> _Assignment_:
Search the data below, and report every line in which "computer" occurs.

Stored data

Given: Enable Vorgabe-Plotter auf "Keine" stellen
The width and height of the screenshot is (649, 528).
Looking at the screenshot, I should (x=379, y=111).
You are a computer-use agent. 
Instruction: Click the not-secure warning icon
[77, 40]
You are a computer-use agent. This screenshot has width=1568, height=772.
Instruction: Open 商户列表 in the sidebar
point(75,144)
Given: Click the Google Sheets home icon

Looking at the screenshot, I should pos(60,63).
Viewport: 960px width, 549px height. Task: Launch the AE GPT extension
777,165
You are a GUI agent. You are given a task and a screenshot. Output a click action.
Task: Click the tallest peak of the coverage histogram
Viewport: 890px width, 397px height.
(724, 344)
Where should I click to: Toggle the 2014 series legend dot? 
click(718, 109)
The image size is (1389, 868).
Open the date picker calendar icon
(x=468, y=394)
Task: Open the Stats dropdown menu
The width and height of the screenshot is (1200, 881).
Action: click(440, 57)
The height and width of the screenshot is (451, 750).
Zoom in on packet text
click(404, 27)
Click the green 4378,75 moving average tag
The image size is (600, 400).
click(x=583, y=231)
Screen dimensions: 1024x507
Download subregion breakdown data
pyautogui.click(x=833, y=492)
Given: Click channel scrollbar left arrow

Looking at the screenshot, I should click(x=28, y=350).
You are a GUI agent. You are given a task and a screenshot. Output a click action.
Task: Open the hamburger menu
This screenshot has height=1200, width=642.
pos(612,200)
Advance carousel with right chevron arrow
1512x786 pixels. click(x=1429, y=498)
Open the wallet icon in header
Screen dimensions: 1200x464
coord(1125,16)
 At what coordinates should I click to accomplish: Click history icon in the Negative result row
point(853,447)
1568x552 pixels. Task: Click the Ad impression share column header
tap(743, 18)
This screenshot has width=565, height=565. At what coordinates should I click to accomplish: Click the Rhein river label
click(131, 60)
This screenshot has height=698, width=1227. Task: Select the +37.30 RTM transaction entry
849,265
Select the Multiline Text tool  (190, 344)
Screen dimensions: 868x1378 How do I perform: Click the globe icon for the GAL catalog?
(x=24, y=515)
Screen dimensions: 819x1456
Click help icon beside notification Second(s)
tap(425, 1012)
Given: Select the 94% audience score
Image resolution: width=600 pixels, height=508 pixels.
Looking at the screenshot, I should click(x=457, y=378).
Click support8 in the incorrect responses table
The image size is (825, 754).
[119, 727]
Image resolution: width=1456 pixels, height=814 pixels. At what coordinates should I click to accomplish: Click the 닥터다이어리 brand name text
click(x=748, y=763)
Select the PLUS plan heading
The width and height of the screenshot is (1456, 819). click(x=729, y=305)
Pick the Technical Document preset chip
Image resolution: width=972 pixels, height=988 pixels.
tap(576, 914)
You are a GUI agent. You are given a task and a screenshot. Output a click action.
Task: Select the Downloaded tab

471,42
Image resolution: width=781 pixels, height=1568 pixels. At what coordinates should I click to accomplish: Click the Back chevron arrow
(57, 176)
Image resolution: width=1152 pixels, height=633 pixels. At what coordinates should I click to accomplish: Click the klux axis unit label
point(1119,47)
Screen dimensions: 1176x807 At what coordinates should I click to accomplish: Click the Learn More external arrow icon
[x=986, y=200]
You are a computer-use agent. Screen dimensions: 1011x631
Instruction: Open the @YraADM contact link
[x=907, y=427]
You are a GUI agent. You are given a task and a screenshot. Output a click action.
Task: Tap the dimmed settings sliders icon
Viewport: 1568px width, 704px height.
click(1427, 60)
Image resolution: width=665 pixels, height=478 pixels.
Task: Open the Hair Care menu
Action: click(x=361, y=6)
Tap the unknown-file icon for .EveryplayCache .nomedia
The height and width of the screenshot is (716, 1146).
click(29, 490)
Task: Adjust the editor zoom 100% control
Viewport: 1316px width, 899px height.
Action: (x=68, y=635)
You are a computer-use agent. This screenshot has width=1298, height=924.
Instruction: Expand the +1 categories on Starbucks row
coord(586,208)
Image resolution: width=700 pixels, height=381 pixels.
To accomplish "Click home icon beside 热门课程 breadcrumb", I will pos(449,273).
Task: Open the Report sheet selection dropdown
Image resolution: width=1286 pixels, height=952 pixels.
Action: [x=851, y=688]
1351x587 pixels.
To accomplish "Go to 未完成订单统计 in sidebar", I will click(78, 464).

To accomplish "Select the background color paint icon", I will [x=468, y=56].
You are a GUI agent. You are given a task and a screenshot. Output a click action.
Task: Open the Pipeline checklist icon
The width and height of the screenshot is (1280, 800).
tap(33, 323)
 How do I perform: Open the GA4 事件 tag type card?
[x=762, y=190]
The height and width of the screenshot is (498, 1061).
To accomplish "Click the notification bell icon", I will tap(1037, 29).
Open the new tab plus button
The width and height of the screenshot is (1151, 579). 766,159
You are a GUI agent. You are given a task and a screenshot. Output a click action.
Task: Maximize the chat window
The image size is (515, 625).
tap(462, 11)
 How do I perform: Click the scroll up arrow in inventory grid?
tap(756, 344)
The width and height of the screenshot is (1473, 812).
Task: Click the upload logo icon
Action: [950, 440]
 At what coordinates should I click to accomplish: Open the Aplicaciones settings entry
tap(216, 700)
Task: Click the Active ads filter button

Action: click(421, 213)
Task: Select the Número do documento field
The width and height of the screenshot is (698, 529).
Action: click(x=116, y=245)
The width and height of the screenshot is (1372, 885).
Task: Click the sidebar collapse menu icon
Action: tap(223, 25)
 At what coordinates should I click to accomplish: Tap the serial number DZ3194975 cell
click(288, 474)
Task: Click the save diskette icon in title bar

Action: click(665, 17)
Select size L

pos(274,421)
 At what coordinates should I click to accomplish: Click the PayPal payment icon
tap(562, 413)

> _Answer to the exercise_:
You are a computer-use agent. 
You are a computer-use agent. This screenshot has width=1568, height=772.
You are a computer-use agent. Screen dimensions: 1011x631
You are a computer-use agent. This screenshot has width=1298, height=924.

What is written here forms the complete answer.